TESTO FORNITO:
%%

La Lombardia ha messo a segno, a metà dello scorso anno, il superamento del confine simbolico dei dieci milioni di abitanti[1]. Il complesso dei presenti sul territorio regionale -ottenuto sommando ai residenti anche coloro che vivono in ambito lombardo senza risultare iscritti in anagrafe- ha raggiunto al 1° luglio 2009 dieci milioni e 28mila unità, di cui ben un milione e 70mila relative a cittadini dei così detti “Paesi a forte pressione migratoria” e pertanto riconducibili (seppur in termini grezzi) alla popolazione straniera immigrata. Una componente, quest’ultima, che è stata il vero motore della crescita demografica lombarda nel XXI secolo: basti considerare che gli italiani, pur con l’aggiunta del modesto gruppo di residenti con cittadinanza dell’Europa dei 15, del Nord America o di altre Nazioni a sviluppo avanzato, erano otto milioni e 712mila al 1° gennaio 2001 e sono solo pochi in più (otto milioni e 858mila unità) secondo le risultanze al 1° luglio 2009.
Se dunque la presenza di immigrati stranieri ha fortemente segnato nell’ultimo decennio la crescita demografica nella realtà lombarda va però detto che lo ha fatto seguendo un percorso caratterizzato da alcuni importanti cambiamenti, che sembrano far emergere numerosi segnali di maturazione e di radicamento nella società ospite.

%%

ESERCIZI:
**1.** Per favore, traduci in inglese questa frase del testo fornito: "Se dunque la presenza di immigrati stranieri ha fortemente segnato nell’ultimo decennio la crescita demografica nella realtà lombarda va però detto che lo ha fatto seguendo un percorso caratterizzato da alcuni importanti cambiamenti, che sembrano far emergere numerosi segnali di maturazione e di radicamento nella società ospite."
**2.** Rispondi in base al testo fornito:
(a) A quanto ammontava il complesso dei presenti in Lombardia al 1° luglio 2009?
(b) Quanti erano gli italiani, insieme al modesto gruppo di residenti dei Paesi indicati, al 1° gennaio 2001?
(c) Che cosa sembrano far emergere i cambiamenti nel percorso della presenza straniera?
**3.** Nel testo fornito, riscrivi tutto ciò che va da "Se dunque la" giù fino a "nella società ospite.", sostituendo "immigrati stranieri" con "cittadini stranieri".

ESTRATTO DEL DATASET:
%%

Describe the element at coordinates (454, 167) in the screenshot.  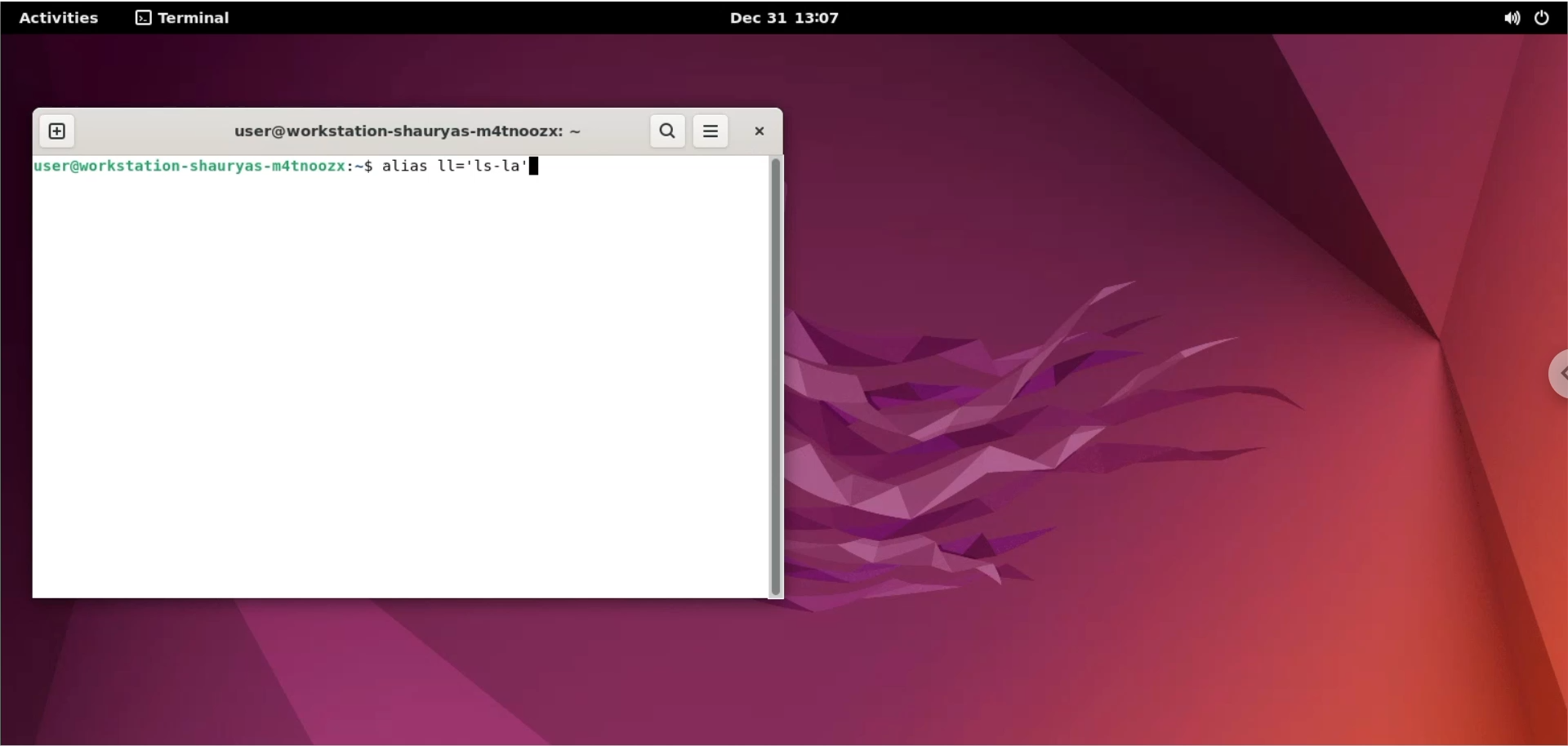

%%

SOLUZIONI COMPLETE:
**1.** If, then, the presence of foreign immigrants has strongly marked demographic growth in Lombardy over the last decade, it must however be said that it has done so following a path characterized by some important changes, which seem to bring out numerous signs of maturation and of rootedness in the host society.

**2.**
(a) Dieci milioni e 28mila unità.
(b) Otto milioni e 712mila.
(c) Numerosi segnali di maturazione e di radicamento nella società ospite.

**3.**
Se dunque la presenza di cittadini stranieri ha fortemente segnato nell’ultimo decennio la crescita demografica nella realtà lombarda va però detto che lo ha fatto seguendo un percorso caratterizzato da alcuni importanti cambiamenti, che sembrano far emergere numerosi segnali di maturazione e di radicamento nella società ospite.